PROBLEM:
Output the entries as they appear, skipping images.

[Saved entries]
- - - - -
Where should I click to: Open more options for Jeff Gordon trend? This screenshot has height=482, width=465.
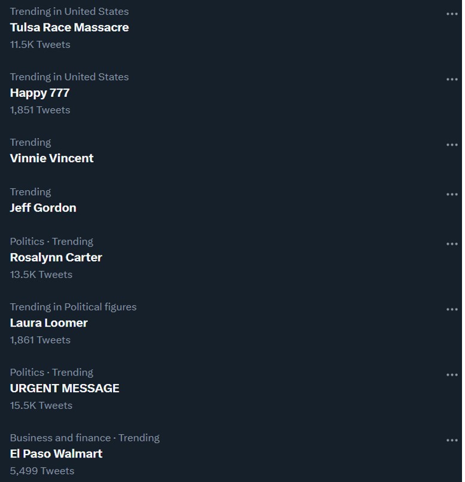(451, 194)
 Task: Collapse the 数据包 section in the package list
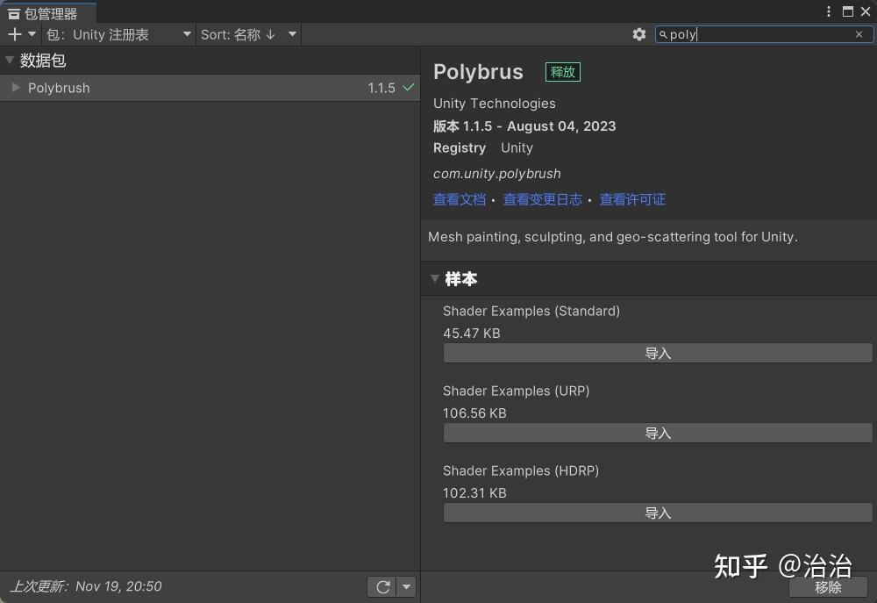[9, 61]
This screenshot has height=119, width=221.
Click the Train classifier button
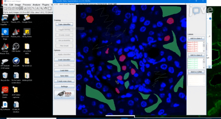pos(64,24)
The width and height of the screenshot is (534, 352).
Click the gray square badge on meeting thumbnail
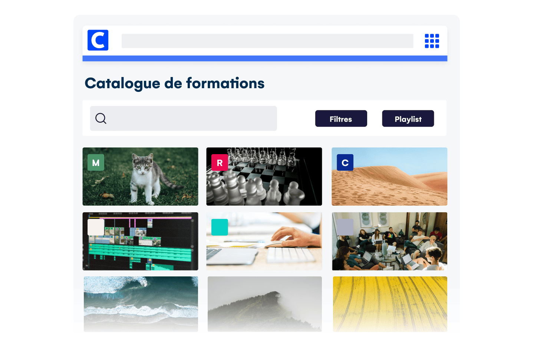(345, 227)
- - - - -
ANSWER TO THE PROBLEM:
Where should I click to: Open more options for Jeff Gordon trend? This screenshot has height=482, width=465.
(451, 194)
 Task: Collapse the 数据包 section in the package list
[9, 61]
This screenshot has height=119, width=221.
Click the Train classifier button
pos(64,24)
The width and height of the screenshot is (534, 352).
Click the gray square badge on meeting thumbnail
(345, 227)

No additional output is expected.